Меня это великодержавное, лапотное хамство оскорбляло до глубины души, и однажды после выступления у меня началась за кулисами истерика. Какой-то фокусник, что передо мной выступал, побледнел от страха, отвел меня в угол и загородил собою, чтобы охранники не видели, что со мной происходит.
— Успокойтесь, что с вами!..
А я плачу, не могу остановиться: как они смеют… как они смеют…
Самые большие артисты прошли через эти концерты. (Ростропович не играл на приемах, его не приглашали: виолончель для наших господ — инструмент непопулярный.)

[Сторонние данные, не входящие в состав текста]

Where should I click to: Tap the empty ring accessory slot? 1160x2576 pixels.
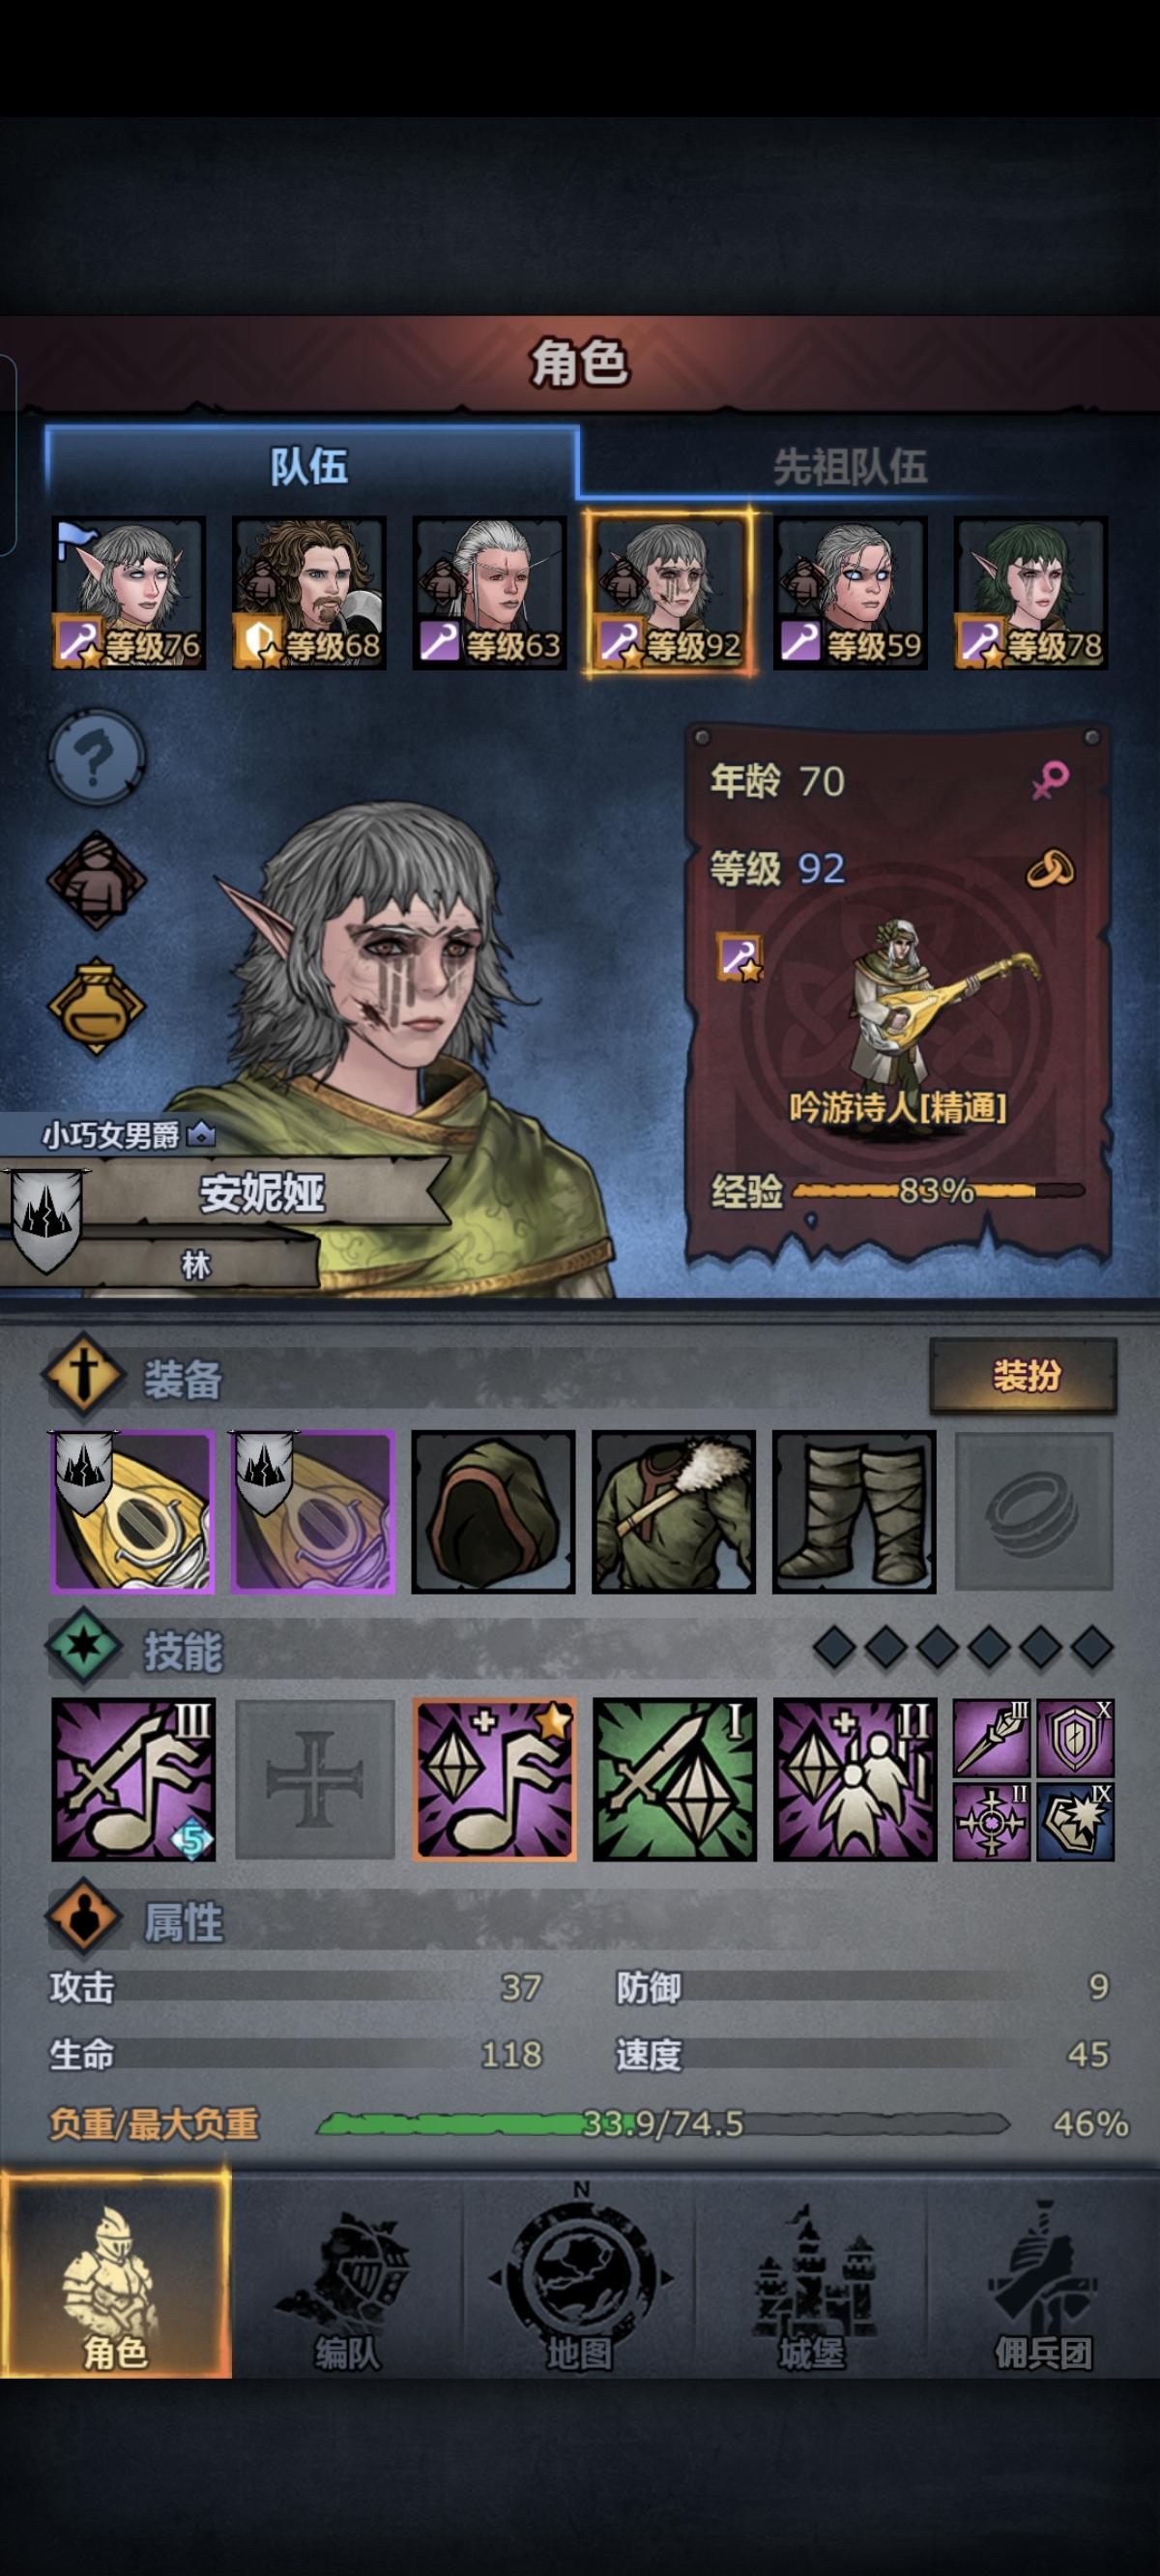1034,1511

Я счастлива, что вскоре получила возможность отказаться от этой «чести» раз и навсегда, о чем расскажу дальше, но в этом смысле я была в театре уникальным явлением: все остальные солисты, расталкивая друг друга локтями, рвутся к правительственной кормушке. Это их возвышает в собственных глазах — да еще есть возможность что-либо для себя выпросить. (Уже живя в Париже, я получила как-то из Москвы еженедельную газету Большого театра и прочла там, что на вопрос: «Какое самое сильное переживание испытали вы в прошедшем году?» — ведущие солисты оперы Нестеренко и Образцова ответили: «То, что нам посчастливилось петь на банкете в честь 70-летия Л. И. Брежнева!» Ну что ж, их можно только пожалеть, если более счастливых переживаний для них не существует…)
Так до сих пор и соревнуются друг с другом артисты: у кого больше знакомств в правительстве, кто с кем из них водку пьет. Замашки эти, как эстафета, переходят от поколения к поколению. Молодежь видит, что в театре есть посредственности, добившиеся высоких званий и положения не талантом своим, а знакомствами и песнями под пьянку где надо и кому надо. Видят молодые, что певцов, давно потерявших голоса, уволить невозможно, потому что у них есть покровители в Кремле.
Более близкие знакомства с советской элитой заводятся на приемах, устраиваемых нашим правительством в честь иностранных делегаций, в специально отведенных для этого особняках. В первые годы моей работы в Большом театре я часто выступала на них. Наиболее приятное впечатление из всех наших «сильных мира сего» производил Микоян, простой в обращении, отмеченный человеческой индивидуальностью, с живым темпераментом. Другие остались в памяти группой мрачных, квадратных идолов, молча и почти неподвижно стоящих в центре, а вокруг них — увивающиеся подхалимы.
На такие приемы могли вызвать по телефону в любое время — бывало, что и поздно вечером, когда уже спать собираешься. Это значит, что после пьянки какому-то вождю угодно послушать пение любимого артиста. Никому не приходило в голову отказываться — одевались, и через пять минут — уже в черном ЗИСе. Артистов никогда не приглашали с женами или с мужьями. Да и члены правительства никогда не бывали с женами — по теремам их прятали.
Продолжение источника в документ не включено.